While attending three years of law school, I lived in an unfinished basement of a rather squalid house on Brooklyn Avenue, in Seattle's University District. A friend and I shared the basement the first year. Without really thinking about what I was doing, I helped demarcate my territory from our common areas by piling each day's newspapers in such a way as to increase my privacy.
After three years, the stacks of newspapers had become enormous. Moving out required more labor than it did for most university students.
But this episode in my life was remarkable only for its extremity. Throughout childhood, I saved all my school papers in dresser drawers. I remember, as a high school student, looking back with pleasure on my spelling grades from second grade. My basement today is full of debris, although a significant weeding out occurred in 2009, when my house was taken over for use as a movie set, and again in 2014, when my brother "helped with" (did) some major renovations.
Just visiting my house, you'd never guess I was a hoarder if you didn't see the basement, perhaps. Perhaps, but -- suspiciously -- all my walls are lined with books, books from every period of my life. I've occasionally thrown out a guide book or two that was thirty years out of date. It hurt.
And let's not even talk about my desk top during my many years in legal practice. Luckily, I had a series of highly organized secretaries who tried to impose some order on my disorderliness.
All of this came to mind as I read Jan Morris's Manhattan '45, an account and collection of remembrances of what life was like in New York at the conclusion of World War II.
Morris briefly describes the remarkable Victorian home on Fifth Avenue, near 128th Street, of two brothers, Homer and Langley Collyer. They had lived in their home in Harlem since 1909, back when it was a fashionable area of town. Homer had been an admiralty attorney with a degree from Columbia, but had been paralyzed since 1932; he was cared for by his brother Langley, a concert pianist who had performed at Carnegie Hall.

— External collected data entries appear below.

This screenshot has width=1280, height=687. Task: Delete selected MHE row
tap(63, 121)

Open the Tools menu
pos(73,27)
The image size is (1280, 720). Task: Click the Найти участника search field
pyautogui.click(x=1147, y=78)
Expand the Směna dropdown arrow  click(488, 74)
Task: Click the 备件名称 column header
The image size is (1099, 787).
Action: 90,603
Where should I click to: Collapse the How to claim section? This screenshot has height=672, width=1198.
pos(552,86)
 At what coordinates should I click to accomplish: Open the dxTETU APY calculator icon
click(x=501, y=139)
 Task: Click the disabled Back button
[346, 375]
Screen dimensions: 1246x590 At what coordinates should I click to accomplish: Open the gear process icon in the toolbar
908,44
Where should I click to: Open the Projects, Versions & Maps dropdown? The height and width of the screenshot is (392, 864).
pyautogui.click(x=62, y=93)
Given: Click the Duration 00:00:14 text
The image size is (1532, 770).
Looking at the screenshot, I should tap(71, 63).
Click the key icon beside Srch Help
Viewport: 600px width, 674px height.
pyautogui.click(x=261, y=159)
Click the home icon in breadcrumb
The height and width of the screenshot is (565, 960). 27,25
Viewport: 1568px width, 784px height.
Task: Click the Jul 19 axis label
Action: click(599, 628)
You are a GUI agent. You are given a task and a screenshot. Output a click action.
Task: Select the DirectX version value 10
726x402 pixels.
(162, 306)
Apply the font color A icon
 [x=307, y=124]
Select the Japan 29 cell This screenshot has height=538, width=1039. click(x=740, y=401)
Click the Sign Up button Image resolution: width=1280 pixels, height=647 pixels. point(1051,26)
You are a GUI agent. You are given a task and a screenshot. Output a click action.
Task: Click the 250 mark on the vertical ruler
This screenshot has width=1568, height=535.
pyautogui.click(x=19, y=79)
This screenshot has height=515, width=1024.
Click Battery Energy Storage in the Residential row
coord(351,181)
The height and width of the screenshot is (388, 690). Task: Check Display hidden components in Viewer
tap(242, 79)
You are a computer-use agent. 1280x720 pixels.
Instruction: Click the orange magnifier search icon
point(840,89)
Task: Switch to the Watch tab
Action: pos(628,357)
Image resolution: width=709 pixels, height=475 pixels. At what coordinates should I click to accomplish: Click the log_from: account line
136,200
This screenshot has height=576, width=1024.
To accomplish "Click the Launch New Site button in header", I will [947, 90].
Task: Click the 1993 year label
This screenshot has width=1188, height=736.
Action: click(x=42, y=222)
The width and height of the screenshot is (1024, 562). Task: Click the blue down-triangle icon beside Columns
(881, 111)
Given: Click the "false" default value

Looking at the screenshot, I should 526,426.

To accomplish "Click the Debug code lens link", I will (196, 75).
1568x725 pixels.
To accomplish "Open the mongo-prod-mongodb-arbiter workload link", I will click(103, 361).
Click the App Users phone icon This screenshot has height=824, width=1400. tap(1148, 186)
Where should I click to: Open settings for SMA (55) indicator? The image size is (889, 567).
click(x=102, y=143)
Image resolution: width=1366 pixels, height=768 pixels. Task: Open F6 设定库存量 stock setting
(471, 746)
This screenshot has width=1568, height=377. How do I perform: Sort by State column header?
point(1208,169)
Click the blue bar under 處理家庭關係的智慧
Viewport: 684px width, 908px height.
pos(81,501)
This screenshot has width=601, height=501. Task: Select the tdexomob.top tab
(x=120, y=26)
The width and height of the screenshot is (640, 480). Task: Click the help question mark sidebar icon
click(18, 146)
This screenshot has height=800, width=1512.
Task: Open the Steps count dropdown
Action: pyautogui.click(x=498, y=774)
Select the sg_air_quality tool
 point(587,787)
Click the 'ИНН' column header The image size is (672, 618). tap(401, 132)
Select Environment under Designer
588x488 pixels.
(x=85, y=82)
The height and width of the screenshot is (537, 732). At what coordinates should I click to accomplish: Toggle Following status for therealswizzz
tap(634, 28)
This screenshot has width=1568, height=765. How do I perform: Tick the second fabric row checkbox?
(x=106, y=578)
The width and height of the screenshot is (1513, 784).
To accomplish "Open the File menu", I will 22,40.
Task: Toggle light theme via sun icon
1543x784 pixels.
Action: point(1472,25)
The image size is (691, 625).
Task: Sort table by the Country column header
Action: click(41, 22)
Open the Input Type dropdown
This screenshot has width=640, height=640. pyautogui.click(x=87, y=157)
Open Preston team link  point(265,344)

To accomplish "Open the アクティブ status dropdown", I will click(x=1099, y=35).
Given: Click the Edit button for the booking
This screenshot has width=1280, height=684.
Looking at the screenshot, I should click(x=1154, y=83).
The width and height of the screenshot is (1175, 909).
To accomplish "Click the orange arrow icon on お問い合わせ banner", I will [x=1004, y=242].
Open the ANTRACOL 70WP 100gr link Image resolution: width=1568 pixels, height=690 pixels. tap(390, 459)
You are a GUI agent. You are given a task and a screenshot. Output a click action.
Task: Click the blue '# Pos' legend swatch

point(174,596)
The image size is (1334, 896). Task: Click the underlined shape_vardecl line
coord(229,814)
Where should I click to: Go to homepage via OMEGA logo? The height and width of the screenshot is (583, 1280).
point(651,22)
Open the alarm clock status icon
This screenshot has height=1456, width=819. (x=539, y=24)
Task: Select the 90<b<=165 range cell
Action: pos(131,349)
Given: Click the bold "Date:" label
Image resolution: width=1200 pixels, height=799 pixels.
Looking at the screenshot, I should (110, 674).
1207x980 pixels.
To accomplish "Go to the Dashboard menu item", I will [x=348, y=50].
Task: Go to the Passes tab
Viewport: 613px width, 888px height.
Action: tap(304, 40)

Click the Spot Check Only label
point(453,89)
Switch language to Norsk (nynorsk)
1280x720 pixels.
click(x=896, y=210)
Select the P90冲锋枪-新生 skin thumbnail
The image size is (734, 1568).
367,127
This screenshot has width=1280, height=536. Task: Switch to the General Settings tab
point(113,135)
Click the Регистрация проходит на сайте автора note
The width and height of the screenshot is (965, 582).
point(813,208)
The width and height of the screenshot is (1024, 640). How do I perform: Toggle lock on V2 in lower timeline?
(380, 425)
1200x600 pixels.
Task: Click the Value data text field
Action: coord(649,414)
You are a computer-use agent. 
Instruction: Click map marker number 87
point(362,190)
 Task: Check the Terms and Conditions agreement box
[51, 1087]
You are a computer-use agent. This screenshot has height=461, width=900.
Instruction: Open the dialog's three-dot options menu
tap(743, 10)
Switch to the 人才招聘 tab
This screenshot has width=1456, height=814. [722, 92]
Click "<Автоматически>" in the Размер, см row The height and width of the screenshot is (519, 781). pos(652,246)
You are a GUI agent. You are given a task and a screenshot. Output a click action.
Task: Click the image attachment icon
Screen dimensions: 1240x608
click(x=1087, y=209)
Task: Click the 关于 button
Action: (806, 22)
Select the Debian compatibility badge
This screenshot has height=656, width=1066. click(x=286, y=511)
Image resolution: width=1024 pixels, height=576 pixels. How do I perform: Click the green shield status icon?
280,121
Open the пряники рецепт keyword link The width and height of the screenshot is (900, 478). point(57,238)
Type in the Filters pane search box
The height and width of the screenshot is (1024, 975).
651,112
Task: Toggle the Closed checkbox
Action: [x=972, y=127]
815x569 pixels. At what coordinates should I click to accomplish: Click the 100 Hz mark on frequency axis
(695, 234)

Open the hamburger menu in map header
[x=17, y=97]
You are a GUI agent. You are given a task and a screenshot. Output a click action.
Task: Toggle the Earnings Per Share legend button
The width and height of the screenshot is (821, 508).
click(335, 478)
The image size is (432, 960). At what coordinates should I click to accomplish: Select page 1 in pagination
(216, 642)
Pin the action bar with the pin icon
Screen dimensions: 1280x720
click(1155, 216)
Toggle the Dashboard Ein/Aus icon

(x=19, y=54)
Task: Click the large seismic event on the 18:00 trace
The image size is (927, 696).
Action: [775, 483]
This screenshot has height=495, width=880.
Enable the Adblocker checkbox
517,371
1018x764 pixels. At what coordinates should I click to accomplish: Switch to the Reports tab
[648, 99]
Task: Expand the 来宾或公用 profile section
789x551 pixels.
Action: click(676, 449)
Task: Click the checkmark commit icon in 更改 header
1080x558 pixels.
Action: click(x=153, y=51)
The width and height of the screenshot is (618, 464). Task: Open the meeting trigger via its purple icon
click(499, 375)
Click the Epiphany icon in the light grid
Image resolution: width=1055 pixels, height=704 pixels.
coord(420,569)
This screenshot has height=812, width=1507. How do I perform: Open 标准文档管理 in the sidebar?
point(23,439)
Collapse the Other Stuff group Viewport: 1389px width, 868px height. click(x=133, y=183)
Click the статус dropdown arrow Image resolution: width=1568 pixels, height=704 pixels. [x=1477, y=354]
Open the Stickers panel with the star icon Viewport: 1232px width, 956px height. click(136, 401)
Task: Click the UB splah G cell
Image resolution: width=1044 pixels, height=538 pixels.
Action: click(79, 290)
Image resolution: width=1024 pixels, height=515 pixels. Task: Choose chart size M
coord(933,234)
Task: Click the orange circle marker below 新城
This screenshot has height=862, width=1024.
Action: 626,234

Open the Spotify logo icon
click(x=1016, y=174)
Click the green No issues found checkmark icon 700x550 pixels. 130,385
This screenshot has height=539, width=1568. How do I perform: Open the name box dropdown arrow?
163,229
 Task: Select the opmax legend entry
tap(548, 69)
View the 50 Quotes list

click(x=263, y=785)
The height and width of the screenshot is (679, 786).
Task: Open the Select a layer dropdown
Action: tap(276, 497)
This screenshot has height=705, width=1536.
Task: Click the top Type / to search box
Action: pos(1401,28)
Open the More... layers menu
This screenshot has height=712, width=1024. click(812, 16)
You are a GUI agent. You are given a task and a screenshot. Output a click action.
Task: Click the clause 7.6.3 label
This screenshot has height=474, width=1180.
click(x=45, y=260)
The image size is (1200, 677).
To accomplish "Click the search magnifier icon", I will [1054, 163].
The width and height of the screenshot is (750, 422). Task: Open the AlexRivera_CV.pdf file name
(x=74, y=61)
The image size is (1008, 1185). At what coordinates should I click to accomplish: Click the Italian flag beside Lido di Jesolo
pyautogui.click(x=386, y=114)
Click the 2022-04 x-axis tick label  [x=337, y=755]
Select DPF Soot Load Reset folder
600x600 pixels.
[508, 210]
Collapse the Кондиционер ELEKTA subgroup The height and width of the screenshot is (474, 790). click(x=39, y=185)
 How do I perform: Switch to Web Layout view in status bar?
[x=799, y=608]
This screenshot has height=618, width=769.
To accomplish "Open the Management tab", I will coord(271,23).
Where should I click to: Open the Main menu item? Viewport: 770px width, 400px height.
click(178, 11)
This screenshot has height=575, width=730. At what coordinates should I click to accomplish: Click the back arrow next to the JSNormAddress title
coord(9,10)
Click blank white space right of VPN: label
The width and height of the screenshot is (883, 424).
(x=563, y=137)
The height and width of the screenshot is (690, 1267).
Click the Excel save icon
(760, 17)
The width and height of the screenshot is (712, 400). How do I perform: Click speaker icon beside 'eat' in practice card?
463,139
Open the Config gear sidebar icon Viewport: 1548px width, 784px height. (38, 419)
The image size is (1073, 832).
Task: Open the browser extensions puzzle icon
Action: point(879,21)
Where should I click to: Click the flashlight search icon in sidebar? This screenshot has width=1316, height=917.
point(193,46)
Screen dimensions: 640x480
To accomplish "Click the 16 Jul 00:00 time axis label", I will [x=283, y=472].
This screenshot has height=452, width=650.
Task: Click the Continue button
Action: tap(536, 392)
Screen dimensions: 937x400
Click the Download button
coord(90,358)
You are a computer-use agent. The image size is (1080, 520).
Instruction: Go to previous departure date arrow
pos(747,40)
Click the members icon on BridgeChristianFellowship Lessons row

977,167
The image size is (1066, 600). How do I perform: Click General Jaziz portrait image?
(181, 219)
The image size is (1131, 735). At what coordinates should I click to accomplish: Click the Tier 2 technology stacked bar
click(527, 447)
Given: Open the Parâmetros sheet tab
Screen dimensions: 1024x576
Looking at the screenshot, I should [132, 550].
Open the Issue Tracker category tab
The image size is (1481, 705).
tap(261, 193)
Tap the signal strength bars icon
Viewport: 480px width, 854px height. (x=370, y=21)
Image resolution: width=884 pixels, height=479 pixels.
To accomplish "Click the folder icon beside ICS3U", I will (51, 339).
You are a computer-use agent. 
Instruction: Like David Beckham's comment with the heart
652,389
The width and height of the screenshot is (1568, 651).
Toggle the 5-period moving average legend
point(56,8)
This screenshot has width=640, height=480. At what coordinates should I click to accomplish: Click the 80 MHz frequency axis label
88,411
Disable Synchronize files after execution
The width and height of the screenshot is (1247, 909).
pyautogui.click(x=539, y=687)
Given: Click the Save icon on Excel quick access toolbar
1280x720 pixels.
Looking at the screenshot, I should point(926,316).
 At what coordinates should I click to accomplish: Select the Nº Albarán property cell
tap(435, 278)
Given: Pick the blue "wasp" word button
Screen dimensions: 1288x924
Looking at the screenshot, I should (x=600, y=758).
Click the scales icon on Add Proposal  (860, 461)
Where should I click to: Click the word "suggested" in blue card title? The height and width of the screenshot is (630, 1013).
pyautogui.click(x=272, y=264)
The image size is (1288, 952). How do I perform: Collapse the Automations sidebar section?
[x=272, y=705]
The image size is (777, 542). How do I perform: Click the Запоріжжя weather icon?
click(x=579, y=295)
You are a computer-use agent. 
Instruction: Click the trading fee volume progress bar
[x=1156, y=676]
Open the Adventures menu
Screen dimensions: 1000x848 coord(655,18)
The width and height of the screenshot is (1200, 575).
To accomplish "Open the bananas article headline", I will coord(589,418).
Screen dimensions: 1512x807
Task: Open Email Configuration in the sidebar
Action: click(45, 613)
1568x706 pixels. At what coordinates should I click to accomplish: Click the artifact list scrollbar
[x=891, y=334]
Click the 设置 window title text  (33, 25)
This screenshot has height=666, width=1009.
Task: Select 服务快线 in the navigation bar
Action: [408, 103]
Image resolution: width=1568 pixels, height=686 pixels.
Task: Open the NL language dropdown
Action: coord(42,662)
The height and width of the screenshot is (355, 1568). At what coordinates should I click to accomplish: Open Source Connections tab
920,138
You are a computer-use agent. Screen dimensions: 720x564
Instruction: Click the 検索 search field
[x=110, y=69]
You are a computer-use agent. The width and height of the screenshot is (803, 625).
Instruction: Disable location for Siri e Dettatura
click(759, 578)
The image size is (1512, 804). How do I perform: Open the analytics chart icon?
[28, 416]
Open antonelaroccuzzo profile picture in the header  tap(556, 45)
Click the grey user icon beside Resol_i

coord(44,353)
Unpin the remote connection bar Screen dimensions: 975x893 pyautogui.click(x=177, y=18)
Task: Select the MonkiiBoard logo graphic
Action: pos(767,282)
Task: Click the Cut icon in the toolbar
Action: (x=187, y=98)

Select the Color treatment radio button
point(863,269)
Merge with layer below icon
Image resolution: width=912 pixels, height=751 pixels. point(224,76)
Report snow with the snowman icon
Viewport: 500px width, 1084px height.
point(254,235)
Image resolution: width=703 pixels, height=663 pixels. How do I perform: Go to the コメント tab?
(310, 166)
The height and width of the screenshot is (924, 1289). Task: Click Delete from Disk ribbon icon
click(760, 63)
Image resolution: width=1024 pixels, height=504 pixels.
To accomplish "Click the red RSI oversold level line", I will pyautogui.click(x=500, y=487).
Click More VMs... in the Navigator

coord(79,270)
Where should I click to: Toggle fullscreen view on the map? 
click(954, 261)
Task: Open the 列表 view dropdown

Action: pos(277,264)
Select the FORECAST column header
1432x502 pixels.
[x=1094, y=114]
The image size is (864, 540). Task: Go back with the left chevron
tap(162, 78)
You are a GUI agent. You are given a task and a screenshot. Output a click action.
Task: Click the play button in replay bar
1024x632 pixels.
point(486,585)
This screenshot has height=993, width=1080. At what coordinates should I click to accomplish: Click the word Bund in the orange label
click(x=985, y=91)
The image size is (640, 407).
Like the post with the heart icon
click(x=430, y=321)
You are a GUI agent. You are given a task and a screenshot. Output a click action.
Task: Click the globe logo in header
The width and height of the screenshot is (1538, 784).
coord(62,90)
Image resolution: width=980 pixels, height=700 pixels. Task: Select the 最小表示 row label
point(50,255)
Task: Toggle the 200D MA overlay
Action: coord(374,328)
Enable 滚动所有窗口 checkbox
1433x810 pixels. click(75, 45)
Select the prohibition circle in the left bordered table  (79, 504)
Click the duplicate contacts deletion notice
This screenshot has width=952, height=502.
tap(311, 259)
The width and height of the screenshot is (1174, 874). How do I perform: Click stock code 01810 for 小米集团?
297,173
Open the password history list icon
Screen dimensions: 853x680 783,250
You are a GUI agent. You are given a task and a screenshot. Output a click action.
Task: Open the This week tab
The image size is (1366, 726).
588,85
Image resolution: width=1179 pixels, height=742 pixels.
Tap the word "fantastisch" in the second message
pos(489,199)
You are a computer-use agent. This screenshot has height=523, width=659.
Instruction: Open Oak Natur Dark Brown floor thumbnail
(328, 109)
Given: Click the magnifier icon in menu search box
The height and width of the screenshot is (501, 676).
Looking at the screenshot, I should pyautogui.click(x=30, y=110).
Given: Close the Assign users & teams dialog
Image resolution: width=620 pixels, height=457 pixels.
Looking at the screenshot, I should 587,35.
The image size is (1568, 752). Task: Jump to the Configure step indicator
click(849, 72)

Their story reveals what might have been my fate if I'd continued to live for decades in my Brooklyn Avenue basement. They gradually filled their home with, well, with debris. A New York Times story in 2003 states that the house was filled with hundreds of thousands of newspapers. Morris says that every passage through the house was barricaded with miscellaneous rubbish, with tunnels burrowed through the rubbish through which one had to crawl. One hundred eighty tons of debris.
Booby traps had been installed throughout the passages.
The house had no gas, electric, water, or sewer connections. But it had fourteen grand pianos and it had an excellent library, specializing in mechanics and the sea.
Homer finally died in 1947. It took the police two hours to break into the house using axes and crow bars. No one had any idea what had happened to Langley. His body was discovered three weeks later, caught in one of his own booby traps, buried under debris, and partially eaten by rats.
Langley was not only paralyzed, but blind. His brother had saved the newspapers for him to read when he recovered his sight. The other garbage? Who knows. The Times quoted a writer as saying that eccentrics are not necessarily illogical. They may have their own "very pure" logic. It's just different.
The Times writer had heard the Collyer story as a child.
To my 7-year-old ears, the cruel twist was deliciously gruesome: Homer and Langley had been killed by the very bulwarks they had raised to keep the world out of their lives.
A cautionary tale, indeed. And metaphorical. A story to recall and ponder in these days when our leaders seem obsessed with the desire to build national bulwarks to keep the outside world outside.